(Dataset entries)
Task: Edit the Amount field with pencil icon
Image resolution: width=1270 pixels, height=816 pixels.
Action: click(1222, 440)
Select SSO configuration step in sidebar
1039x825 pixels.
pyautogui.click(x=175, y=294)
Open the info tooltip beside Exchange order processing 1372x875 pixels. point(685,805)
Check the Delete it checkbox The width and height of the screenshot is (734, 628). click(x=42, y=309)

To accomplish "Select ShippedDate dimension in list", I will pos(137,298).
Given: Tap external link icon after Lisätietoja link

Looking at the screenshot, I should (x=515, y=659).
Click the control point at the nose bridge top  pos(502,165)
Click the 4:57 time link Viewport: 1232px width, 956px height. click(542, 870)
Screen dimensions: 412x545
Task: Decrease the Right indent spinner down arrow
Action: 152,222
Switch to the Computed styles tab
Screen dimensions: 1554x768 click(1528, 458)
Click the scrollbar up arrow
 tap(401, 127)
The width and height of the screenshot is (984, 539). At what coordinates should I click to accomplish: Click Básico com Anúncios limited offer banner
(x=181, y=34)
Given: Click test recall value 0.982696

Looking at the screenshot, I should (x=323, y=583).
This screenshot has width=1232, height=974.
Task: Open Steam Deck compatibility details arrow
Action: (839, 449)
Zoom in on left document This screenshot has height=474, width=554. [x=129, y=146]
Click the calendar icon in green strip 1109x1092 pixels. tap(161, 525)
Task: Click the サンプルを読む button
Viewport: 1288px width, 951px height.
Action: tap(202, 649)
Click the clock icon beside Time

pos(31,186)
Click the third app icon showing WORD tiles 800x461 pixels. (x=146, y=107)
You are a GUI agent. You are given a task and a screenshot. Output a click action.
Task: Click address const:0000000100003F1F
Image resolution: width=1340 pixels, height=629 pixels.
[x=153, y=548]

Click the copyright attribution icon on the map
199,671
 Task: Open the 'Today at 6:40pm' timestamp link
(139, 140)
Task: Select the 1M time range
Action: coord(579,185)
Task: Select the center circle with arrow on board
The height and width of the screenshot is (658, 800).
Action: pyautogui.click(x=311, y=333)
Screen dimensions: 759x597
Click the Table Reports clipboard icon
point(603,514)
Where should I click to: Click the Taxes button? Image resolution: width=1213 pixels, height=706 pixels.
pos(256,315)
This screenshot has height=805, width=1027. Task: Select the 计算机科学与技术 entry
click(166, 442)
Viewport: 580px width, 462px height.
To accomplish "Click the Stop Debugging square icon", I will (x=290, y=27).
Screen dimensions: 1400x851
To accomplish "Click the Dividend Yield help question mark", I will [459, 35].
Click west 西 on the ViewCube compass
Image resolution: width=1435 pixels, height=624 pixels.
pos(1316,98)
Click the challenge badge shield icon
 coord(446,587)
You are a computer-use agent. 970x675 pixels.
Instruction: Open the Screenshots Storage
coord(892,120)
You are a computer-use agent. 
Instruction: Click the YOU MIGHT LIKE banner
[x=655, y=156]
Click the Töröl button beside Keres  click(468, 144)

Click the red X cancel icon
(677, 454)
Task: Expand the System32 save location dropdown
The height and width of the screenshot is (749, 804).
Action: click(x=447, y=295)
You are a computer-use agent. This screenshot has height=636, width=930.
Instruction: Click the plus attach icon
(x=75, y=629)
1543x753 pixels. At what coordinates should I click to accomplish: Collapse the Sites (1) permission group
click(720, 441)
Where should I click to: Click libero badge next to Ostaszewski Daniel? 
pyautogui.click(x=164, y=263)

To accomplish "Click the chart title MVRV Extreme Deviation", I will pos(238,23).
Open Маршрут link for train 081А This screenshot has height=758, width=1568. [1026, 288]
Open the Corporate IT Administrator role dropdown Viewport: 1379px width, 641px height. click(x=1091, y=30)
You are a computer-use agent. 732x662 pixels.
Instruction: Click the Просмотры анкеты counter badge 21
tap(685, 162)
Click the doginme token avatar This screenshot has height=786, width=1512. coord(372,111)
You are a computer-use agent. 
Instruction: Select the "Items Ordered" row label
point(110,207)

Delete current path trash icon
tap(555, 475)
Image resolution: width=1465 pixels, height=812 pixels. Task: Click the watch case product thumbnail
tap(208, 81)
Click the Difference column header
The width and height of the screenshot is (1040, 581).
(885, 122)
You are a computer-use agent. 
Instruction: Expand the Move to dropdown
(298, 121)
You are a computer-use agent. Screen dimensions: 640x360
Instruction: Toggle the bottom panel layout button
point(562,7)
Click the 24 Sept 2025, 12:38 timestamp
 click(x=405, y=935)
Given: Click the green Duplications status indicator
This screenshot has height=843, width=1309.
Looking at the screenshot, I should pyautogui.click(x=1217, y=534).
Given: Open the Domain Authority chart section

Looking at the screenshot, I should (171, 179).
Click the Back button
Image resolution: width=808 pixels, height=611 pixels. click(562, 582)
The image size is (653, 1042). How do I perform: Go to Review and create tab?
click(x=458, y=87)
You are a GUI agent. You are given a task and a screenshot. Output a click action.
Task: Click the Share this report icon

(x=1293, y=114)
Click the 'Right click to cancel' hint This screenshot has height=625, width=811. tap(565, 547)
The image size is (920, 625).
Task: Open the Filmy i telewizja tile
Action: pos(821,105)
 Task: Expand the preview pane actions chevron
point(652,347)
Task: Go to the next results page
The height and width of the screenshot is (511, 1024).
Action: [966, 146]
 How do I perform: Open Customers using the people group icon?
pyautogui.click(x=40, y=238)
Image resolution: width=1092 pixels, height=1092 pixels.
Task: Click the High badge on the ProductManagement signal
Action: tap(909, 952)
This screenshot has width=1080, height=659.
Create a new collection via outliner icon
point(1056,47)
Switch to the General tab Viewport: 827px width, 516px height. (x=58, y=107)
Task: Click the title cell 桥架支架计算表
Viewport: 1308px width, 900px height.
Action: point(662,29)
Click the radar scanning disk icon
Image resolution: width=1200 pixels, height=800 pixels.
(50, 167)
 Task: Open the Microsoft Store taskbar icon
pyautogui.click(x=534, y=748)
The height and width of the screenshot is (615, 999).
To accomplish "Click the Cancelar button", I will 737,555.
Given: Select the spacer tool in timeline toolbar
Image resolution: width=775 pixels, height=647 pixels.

● Action item: The answer must be a single number: the count of lines above that contain "with".

● Output for this exercise: 2